■ **WHAT IS BEING ASKED**
Write out the passage of the Texas child-abuse investigation report below, starting with "The mother of" and going on through "safe for him.".

According to the Post, Judge Amy Clark Meachum in July “granted an order halting probes into two of the three listed plaintiffs listed in the June lawsuit,” but has not yet ruled on “a request to stop investigations for the third family or additional PFLAG members.” Meachum has asked the lawyers in the case to hand over more evidence of claims of child abuse. The 13-year-old’s interview was added into evidence, alongside documentation from the case of a 14-year-old student whose parent claimed the child experienced “suicidal ideations” after being interviewed by the state.
“Instead of stopping the investigation or closing it, which is what DFPS was stating on the stand during our hearing that they were going to do, they’re in essence doing the opposite: Laying eyes on one family and opening an investigation into another one,” Lambda Legal senior attorney Shelly Skeen told the Post.
The mother of the 13-year-old teen, identified by the Post under the pseudonym Steve Koe, says her son has suffered immensely after being questioned and no longer feels that being in school is safe for him.
“I don’t want other Texas families to go through a traumatic experience like ours [...] I worry that other parents will hesitate to seek out the care and support that their transgender children may need, out of fear that someone will report them to DFPS if the threat for baseless investigations remains,” the mom told the Post.

■ **SOURCE DATA**

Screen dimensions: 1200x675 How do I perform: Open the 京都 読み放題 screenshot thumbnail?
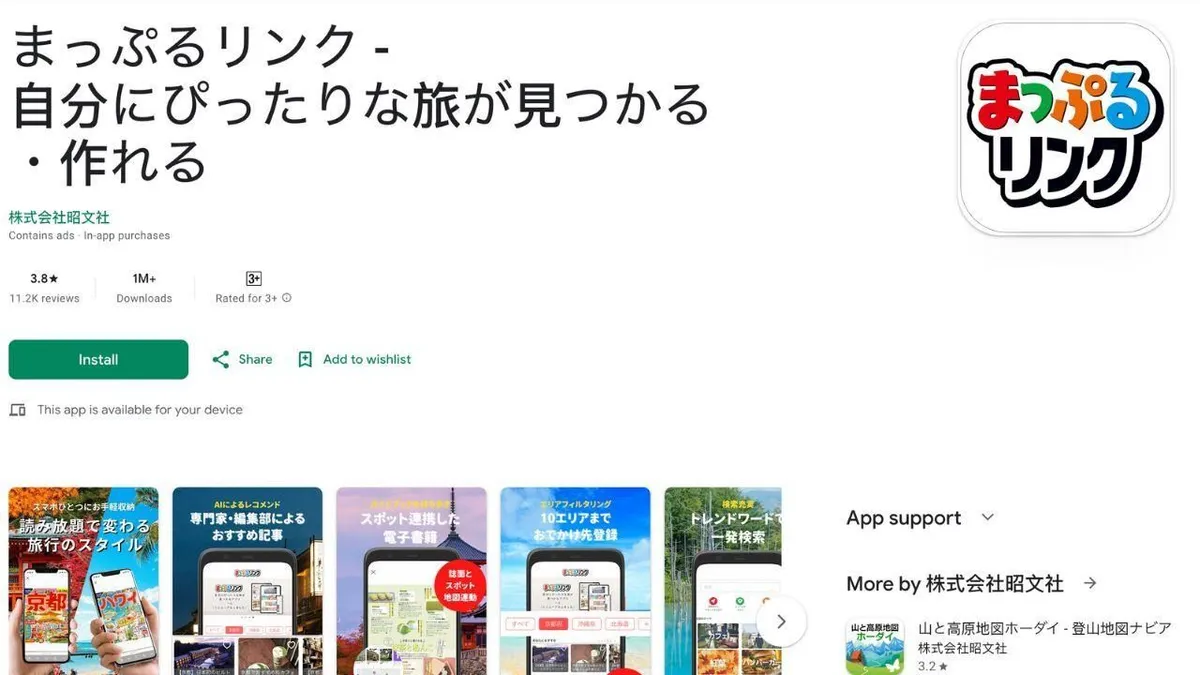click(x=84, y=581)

■ **WORKED ANSWER**
The mother of the 13-year-old teen, identified by the Post under the pseudonym Steve Koe, says her son has suffered immensely after being questioned and no longer feels that being in school is safe for him.